Ben Franklin Bank (BFFI) – Merger Arbitrage – 6% Upside

Current Price: $9.92

Merger Consideration: $10.33 – $10.70

Upside: 4% – 8%

Expiration Date: early 2020


This is an  illiquid (avg. volume $3k – $4k per day) nano cap ($3m) bank merger with very limited available information as the buyer is a private credit union and the target is listed on OTC. This situation is very similar to WEIN.

Corporate America Family Credit Union (CAFCU) is acquiring Ben Franklin Bank. Transaction has been approved by the board and is still subject to Ben Franklin stockholders approval (no info available on shareholder base). The price is set at $10.33 – $10.70/share (two year high) in cash.

Downside to pre-announcement price stands at 27%, but might be larger due to recent poor quarterly results.


Merger consideration

Aside from being listed on pink sheets and low liquidity, the main reason for the spread might be uncertainty regarding the final price of the consideration.

According to the PR eventual price will depend on several things:

  • BFFI’s ability to meet the minimum equity target at closing;
  • Taxes;
  • Costs related to terminating the existence of Ben Franklin Bank and Ben Franklin Financial and distributing the remaining assets to stockholders.
  • Other costs (employee compensation, benefits etc).

None of these factors are explained in greater detail the in press release and merger agreement is nowhere to be found. So currently it is hard to tell to what degree the above points are already reflected in the merger consideration range ($10.33-$10.70/share). In other words – currently there’s no way to estimate the worst case scenario.

One more (and likely most important) factor that might influence merger consideration is uncertainty regarding the required treatment of the liquidation account. For both cases (BFFI and WEIN) the banks used to be a mutual holding companies and after the conversion to conventional bank they had to create a liquidation account. A liquidation account represents the potential interest of eligible account holders and supplemental eligible account holders in the mutual holding company’s net worth at the time of conversion (source). The main question here is whether the funds from that account will have to be distributed to depositors or not. This apparently could make a significant impact on the merger consideration (press release) but again it is not clear to what degree this is already reflected in the indicated range.

Since the sale of assets and liabilities to a credit union by an institution which had converted from mutual to stock form under the current federal rules has not yet been implemented by any other institution, there are certain uncertainties associated with the treatment of the liquidation account. As a result, we cannot predict at this time whether the organization will be required to distribute the remaining liquidation account to certain depositors.

So if eventually it appears that the funds from a liquidation account need to be distributed to the depositors, it can negatively impact the consideration. Any additional info on this is not available, not even the actual size of the liquidation account.

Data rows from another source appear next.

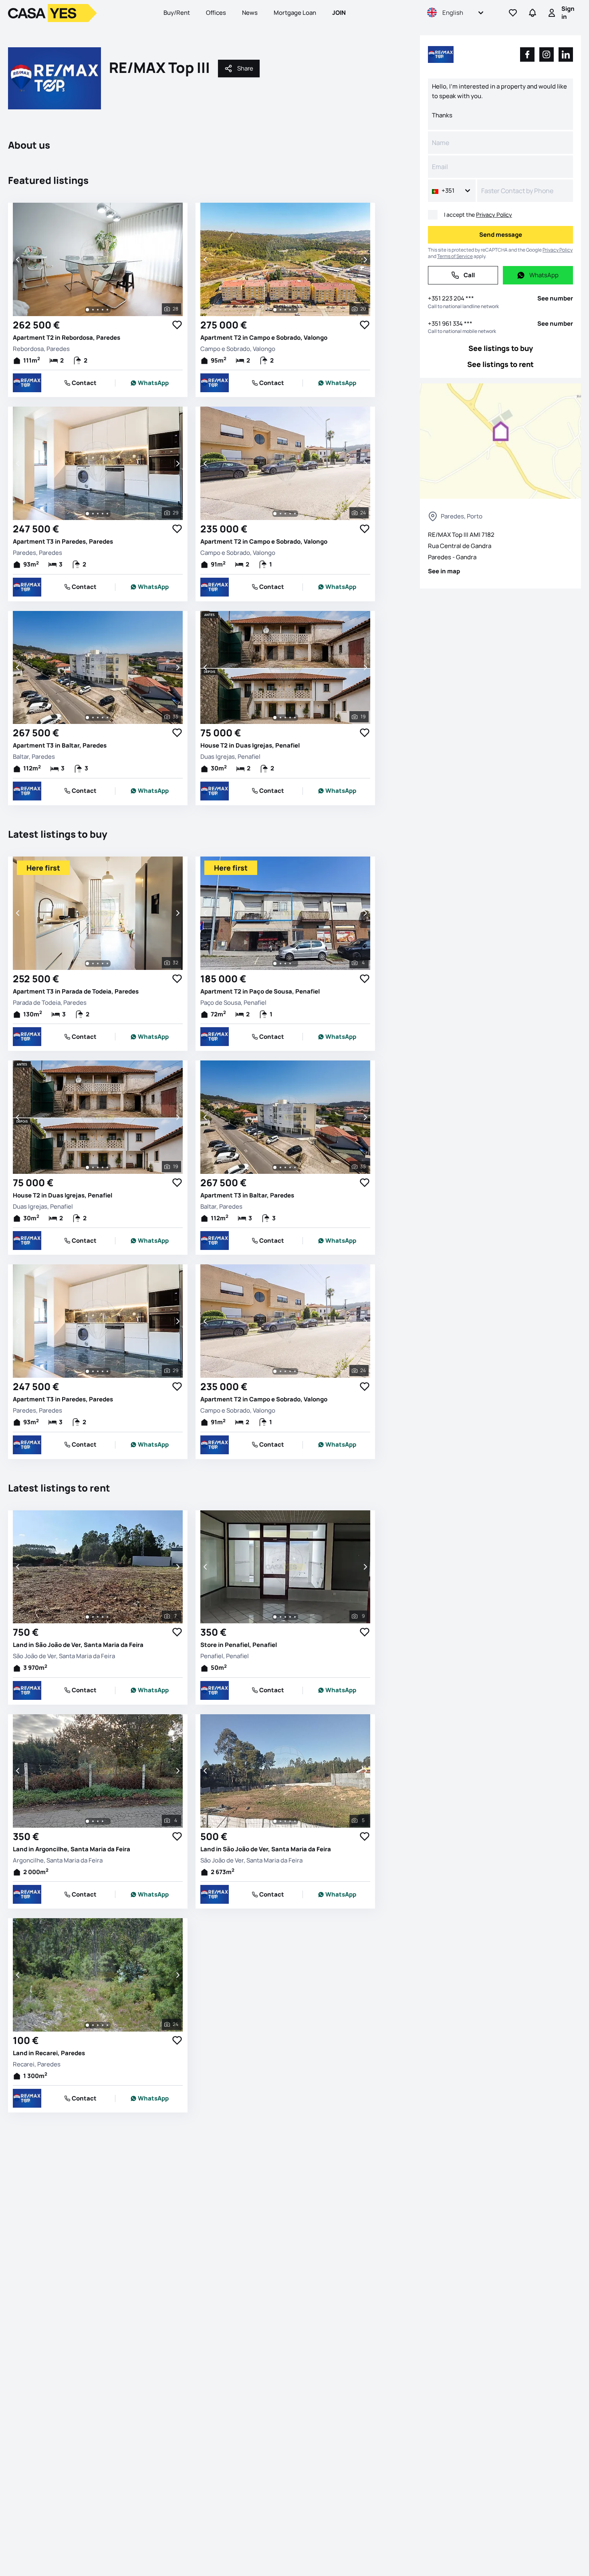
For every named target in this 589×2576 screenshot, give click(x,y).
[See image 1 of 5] (274, 1821)
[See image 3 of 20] (285, 309)
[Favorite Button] (177, 325)
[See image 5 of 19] (295, 717)
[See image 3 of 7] (98, 1617)
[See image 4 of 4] (290, 963)
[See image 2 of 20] (280, 309)
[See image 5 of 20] (295, 309)
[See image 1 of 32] (87, 963)
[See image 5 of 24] (295, 513)
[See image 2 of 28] (93, 309)
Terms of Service (455, 256)
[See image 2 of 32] (93, 963)
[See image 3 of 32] (98, 963)
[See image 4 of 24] (290, 513)
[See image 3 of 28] (98, 309)
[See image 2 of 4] (280, 963)
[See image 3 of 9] (285, 1617)
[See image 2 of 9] (280, 1617)
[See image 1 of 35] (87, 717)
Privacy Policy (494, 214)
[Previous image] (18, 259)
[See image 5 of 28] (107, 309)
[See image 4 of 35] (102, 717)
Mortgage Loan (295, 12)
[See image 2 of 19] (280, 717)
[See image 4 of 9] (290, 1617)
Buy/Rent (176, 12)
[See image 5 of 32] (107, 963)
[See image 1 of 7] (87, 1617)
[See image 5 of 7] (107, 1617)
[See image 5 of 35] (107, 717)
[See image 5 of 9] (295, 1617)
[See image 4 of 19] (290, 717)
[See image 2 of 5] (280, 1821)
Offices (216, 12)
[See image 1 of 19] (274, 717)
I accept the (478, 214)
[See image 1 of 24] (274, 513)
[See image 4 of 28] (102, 309)
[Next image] (177, 259)
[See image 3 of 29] (98, 513)
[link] (150, 383)
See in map (444, 571)
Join (339, 12)
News (250, 12)
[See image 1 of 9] (274, 1617)
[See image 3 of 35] (98, 717)
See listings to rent (500, 364)
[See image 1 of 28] (87, 309)
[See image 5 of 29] (107, 513)
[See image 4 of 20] (290, 309)
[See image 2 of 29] (93, 513)
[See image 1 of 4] (274, 963)
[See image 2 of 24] (280, 513)
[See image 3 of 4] (285, 963)
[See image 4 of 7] (102, 1617)
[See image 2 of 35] (93, 717)
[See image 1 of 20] (274, 309)
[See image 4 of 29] (102, 513)
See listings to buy (500, 348)
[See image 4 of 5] (290, 1821)
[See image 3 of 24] (285, 513)
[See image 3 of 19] (285, 717)
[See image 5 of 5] (295, 1821)
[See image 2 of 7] (93, 1617)
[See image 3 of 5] (285, 1821)
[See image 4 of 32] (102, 963)
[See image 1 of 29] (87, 513)
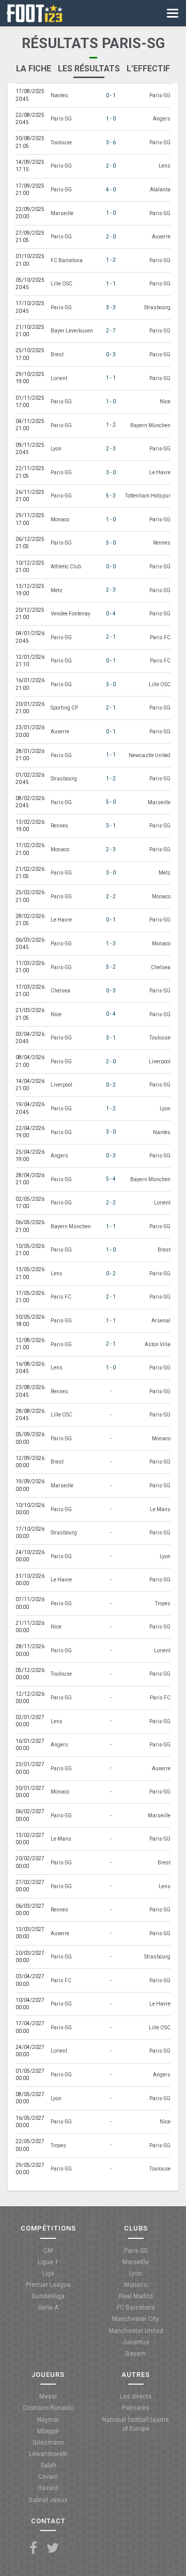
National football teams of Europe (135, 2424)
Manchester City (135, 2319)
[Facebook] (33, 2548)
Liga (48, 2273)
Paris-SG (160, 95)
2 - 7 (111, 331)
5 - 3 (111, 496)
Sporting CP (64, 708)
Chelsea (161, 967)
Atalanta (160, 189)
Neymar (48, 2419)
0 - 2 (111, 1085)
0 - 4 (111, 613)
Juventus (135, 2342)
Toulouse (61, 142)
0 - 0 (111, 566)
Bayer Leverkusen (72, 331)
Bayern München (150, 425)
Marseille (62, 213)
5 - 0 (111, 543)
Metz (57, 590)
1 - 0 (111, 119)
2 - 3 (111, 448)
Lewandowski (48, 2454)
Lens (165, 166)
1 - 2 (111, 260)
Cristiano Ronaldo (48, 2408)
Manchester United (136, 2330)
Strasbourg (157, 307)
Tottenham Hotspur (148, 496)
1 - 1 (111, 284)
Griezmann (48, 2442)
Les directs (136, 2396)
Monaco (60, 519)
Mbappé (48, 2431)
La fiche (33, 68)
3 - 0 (111, 472)
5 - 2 (111, 967)
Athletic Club (66, 566)
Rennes (162, 543)
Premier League (48, 2284)
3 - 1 (111, 825)
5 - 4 (111, 1179)
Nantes (59, 95)
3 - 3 (111, 307)
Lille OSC (61, 284)
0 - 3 (111, 354)
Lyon (56, 448)
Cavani (48, 2476)
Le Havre (160, 472)
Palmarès (135, 2408)
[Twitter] (53, 2548)
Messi (48, 2396)
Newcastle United (150, 755)
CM (48, 2250)
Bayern (136, 2353)
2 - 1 (111, 637)
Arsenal (161, 1320)
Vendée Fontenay (70, 613)
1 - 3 (111, 943)
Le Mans (160, 1509)
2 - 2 (111, 896)
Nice (165, 401)
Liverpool (160, 1061)
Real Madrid (136, 2296)
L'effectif (148, 68)
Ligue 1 (48, 2262)
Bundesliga (48, 2296)
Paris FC (160, 637)
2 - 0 (111, 166)
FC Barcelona (67, 260)
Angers (162, 119)
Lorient (59, 378)
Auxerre (161, 236)
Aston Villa (158, 1344)
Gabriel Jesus (48, 2500)
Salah (48, 2465)
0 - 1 (111, 95)
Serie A (48, 2307)
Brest (57, 354)
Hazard (48, 2488)
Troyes (163, 1603)
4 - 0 (111, 189)
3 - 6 (111, 142)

Short background on the companies

Ben Franklin Bank has two branches in Illinois and a total of $100m in assets (Q2 ‘19). It is constantly unprofitable – brings about $1m net losses annually (2018 was slightly better). Merger consideration values the bank at around 1.30x TBV (high end), which is considerably lower compared to average Midwest bank M&A multiple (1.67x here and 1.60x here). But again this is a 2 branch loss making bank, so it probably deserves lower than average multiple. Looking from the historical P/TBV perspective the current offer price looks fair.


CAFCU provides consumer and real estate loans. They have 20 branches out of which 10 are in the same part of Illinois as BFFI. I haven’t been able to find any other acquisitions made by it.